◆ **Problem description**
Where a line has odd spacing or punctuation, keep it; transcribe all the entries exactly.

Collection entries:
§

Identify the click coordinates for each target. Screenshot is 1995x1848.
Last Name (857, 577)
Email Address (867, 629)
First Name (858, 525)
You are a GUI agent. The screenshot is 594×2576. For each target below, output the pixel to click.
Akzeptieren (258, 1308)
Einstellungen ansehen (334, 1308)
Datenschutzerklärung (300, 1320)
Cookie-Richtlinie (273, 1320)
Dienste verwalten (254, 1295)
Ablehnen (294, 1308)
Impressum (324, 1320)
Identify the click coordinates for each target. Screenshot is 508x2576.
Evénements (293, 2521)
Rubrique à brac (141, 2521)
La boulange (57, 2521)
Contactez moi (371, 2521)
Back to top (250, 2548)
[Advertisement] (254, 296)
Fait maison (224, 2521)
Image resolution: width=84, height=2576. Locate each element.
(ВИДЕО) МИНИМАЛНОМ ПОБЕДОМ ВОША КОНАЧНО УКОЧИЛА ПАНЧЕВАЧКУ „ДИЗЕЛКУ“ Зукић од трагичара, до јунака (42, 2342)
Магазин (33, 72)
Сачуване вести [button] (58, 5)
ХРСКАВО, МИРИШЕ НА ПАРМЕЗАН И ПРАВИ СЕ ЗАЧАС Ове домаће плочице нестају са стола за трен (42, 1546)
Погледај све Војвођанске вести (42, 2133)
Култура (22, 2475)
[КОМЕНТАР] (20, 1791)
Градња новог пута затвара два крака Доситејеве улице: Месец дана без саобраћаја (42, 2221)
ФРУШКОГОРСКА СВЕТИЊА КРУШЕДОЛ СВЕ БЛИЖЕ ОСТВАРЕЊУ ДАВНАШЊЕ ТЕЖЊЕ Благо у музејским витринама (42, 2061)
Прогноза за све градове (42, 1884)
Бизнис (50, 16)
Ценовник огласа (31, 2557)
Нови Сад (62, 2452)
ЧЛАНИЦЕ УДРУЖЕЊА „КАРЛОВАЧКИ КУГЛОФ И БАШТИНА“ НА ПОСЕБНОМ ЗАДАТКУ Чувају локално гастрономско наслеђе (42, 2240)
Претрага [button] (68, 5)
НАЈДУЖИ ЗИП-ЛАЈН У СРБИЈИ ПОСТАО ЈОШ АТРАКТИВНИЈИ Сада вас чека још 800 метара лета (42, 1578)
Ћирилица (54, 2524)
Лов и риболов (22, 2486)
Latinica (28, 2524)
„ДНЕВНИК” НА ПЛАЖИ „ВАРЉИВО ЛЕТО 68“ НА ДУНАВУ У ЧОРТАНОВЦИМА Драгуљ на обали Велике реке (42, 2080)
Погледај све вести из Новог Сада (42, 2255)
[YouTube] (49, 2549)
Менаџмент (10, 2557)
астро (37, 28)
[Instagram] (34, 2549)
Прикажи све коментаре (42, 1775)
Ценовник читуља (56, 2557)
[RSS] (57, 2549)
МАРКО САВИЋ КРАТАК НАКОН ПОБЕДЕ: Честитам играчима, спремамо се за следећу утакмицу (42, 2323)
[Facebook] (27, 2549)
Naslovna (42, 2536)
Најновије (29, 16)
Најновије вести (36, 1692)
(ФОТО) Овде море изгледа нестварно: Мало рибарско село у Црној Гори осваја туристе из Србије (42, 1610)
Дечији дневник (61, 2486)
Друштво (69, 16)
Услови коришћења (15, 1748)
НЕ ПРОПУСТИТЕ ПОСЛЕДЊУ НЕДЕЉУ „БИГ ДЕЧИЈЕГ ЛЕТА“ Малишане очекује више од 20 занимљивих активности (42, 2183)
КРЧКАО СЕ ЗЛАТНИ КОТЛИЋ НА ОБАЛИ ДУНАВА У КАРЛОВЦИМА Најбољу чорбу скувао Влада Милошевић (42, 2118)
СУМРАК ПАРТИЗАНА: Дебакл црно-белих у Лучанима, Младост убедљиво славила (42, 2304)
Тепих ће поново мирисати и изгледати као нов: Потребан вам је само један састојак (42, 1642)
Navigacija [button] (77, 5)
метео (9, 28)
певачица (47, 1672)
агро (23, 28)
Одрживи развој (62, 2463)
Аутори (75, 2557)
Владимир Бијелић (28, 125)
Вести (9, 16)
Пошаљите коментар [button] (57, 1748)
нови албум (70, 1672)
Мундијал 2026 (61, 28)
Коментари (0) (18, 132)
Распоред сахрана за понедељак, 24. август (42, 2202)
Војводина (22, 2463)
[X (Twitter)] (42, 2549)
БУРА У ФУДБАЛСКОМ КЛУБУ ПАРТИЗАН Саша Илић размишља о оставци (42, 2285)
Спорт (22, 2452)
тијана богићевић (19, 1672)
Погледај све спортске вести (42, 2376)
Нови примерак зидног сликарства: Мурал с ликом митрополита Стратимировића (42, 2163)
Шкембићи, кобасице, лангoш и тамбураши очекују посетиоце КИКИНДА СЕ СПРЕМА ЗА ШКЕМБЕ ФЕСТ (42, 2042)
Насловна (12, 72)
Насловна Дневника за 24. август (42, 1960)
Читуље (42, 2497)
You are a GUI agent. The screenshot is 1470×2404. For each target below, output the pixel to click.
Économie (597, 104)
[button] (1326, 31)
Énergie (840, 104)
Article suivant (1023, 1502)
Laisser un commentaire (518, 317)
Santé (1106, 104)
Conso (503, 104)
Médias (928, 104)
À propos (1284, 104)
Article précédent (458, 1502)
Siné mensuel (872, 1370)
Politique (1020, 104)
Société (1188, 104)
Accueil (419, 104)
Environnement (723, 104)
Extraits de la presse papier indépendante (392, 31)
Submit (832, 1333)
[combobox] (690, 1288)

§

◆ **Answer to the problem**
Identify the click coordinates for each target. Screenshot is 1995x1848.
Last Name (857, 577)
Email Address (867, 629)
First Name (858, 525)
You are a GUI agent. The screenshot is 594×2576. For each target below, output the pixel to click.
Akzeptieren (258, 1308)
Einstellungen ansehen (334, 1308)
Datenschutzerklärung (300, 1320)
Cookie-Richtlinie (273, 1320)
Dienste verwalten (254, 1295)
Ablehnen (294, 1308)
Impressum (324, 1320)
Identify the click coordinates for each target. Screenshot is 508x2576.
Evénements (293, 2521)
Rubrique à brac (141, 2521)
La boulange (57, 2521)
Contactez moi (371, 2521)
Back to top (250, 2548)
[Advertisement] (254, 296)
Fait maison (224, 2521)
Image resolution: width=84, height=2576. Locate each element.
(ВИДЕО) МИНИМАЛНОМ ПОБЕДОМ ВОША КОНАЧНО УКОЧИЛА ПАНЧЕВАЧКУ „ДИЗЕЛКУ“ Зукић од трагичара, до јунака (42, 2342)
Магазин (33, 72)
Сачуване вести [button] (58, 5)
ХРСКАВО, МИРИШЕ НА ПАРМЕЗАН И ПРАВИ СЕ ЗАЧАС Ове домаће плочице нестају са стола за трен (42, 1546)
Погледај све Војвођанске вести (42, 2133)
Култура (22, 2475)
[КОМЕНТАР] (20, 1791)
Градња новог пута затвара два крака Доситејеве улице: Месец дана без саобраћаја (42, 2221)
ФРУШКОГОРСКА СВЕТИЊА КРУШЕДОЛ СВЕ БЛИЖЕ ОСТВАРЕЊУ ДАВНАШЊЕ ТЕЖЊЕ Благо у музејским витринама (42, 2061)
Прогноза за све градове (42, 1884)
Бизнис (50, 16)
Ценовник огласа (31, 2557)
Нови Сад (62, 2452)
ЧЛАНИЦЕ УДРУЖЕЊА „КАРЛОВАЧКИ КУГЛОФ И БАШТИНА“ НА ПОСЕБНОМ ЗАДАТКУ Чувају локално гастрономско наслеђе (42, 2240)
Претрага [button] (68, 5)
НАЈДУЖИ ЗИП-ЛАЈН У СРБИЈИ ПОСТАО ЈОШ АТРАКТИВНИЈИ Сада вас чека још 800 метара лета (42, 1578)
Ћирилица (54, 2524)
Лов и риболов (22, 2486)
Latinica (28, 2524)
„ДНЕВНИК” НА ПЛАЖИ „ВАРЉИВО ЛЕТО 68“ НА ДУНАВУ У ЧОРТАНОВЦИМА Драгуљ на обали Велике реке (42, 2080)
Погледај све вести из Новог Сада (42, 2255)
[YouTube] (49, 2549)
Менаџмент (10, 2557)
астро (37, 28)
[Instagram] (34, 2549)
Прикажи све коментаре (42, 1775)
Ценовник читуља (56, 2557)
[RSS] (57, 2549)
МАРКО САВИЋ КРАТАК НАКОН ПОБЕДЕ: Честитам играчима, спремамо се за следећу утакмицу (42, 2323)
[Facebook] (27, 2549)
Naslovna (42, 2536)
Најновије (29, 16)
Најновије вести (36, 1692)
(ФОТО) Овде море изгледа нестварно: Мало рибарско село у Црној Гори осваја туристе из Србије (42, 1610)
Дечији дневник (61, 2486)
Друштво (69, 16)
Услови коришћења (15, 1748)
НЕ ПРОПУСТИТЕ ПОСЛЕДЊУ НЕДЕЉУ „БИГ ДЕЧИЈЕГ ЛЕТА“ Малишане очекује више од 20 занимљивих активности (42, 2183)
КРЧКАО СЕ ЗЛАТНИ КОТЛИЋ НА ОБАЛИ ДУНАВА У КАРЛОВЦИМА Најбољу чорбу скувао Влада Милошевић (42, 2118)
СУМРАК ПАРТИЗАНА: Дебакл црно-белих у Лучанима, Младост убедљиво славила (42, 2304)
Тепих ће поново мирисати и изгледати као нов: Потребан вам је само један састојак (42, 1642)
Navigacija [button] (77, 5)
метео (9, 28)
певачица (47, 1672)
агро (23, 28)
Одрживи развој (62, 2463)
Аутори (75, 2557)
Владимир Бијелић (28, 125)
Вести (9, 16)
Пошаљите коментар [button] (57, 1748)
нови албум (70, 1672)
Мундијал 2026 (61, 28)
Коментари (0) (18, 132)
Распоред сахрана за понедељак, 24. август (42, 2202)
Војводина (22, 2463)
[X (Twitter)] (42, 2549)
БУРА У ФУДБАЛСКОМ КЛУБУ ПАРТИЗАН Саша Илић размишља о оставци (42, 2285)
Спорт (22, 2452)
тијана богићевић (19, 1672)
Погледај све спортске вести (42, 2376)
Нови примерак зидног сликарства: Мурал с ликом митрополита Стратимировића (42, 2163)
Шкембићи, кобасице, лангoш и тамбураши очекују посетиоце КИКИНДА СЕ СПРЕМА ЗА ШКЕМБЕ ФЕСТ (42, 2042)
Насловна (12, 72)
Насловна Дневника за 24. август (42, 1960)
Читуље (42, 2497)
You are a GUI agent. The screenshot is 1470×2404. For each target below, output the pixel to click.
Économie (597, 104)
[button] (1326, 31)
Énergie (840, 104)
Article suivant (1023, 1502)
Laisser un commentaire (518, 317)
Santé (1106, 104)
Conso (503, 104)
Médias (928, 104)
À propos (1284, 104)
Article précédent (458, 1502)
Siné mensuel (872, 1370)
Politique (1020, 104)
Société (1188, 104)
Accueil (419, 104)
Environnement (723, 104)
Extraits de la presse papier indépendante (392, 31)
Submit (832, 1333)
[combobox] (690, 1288)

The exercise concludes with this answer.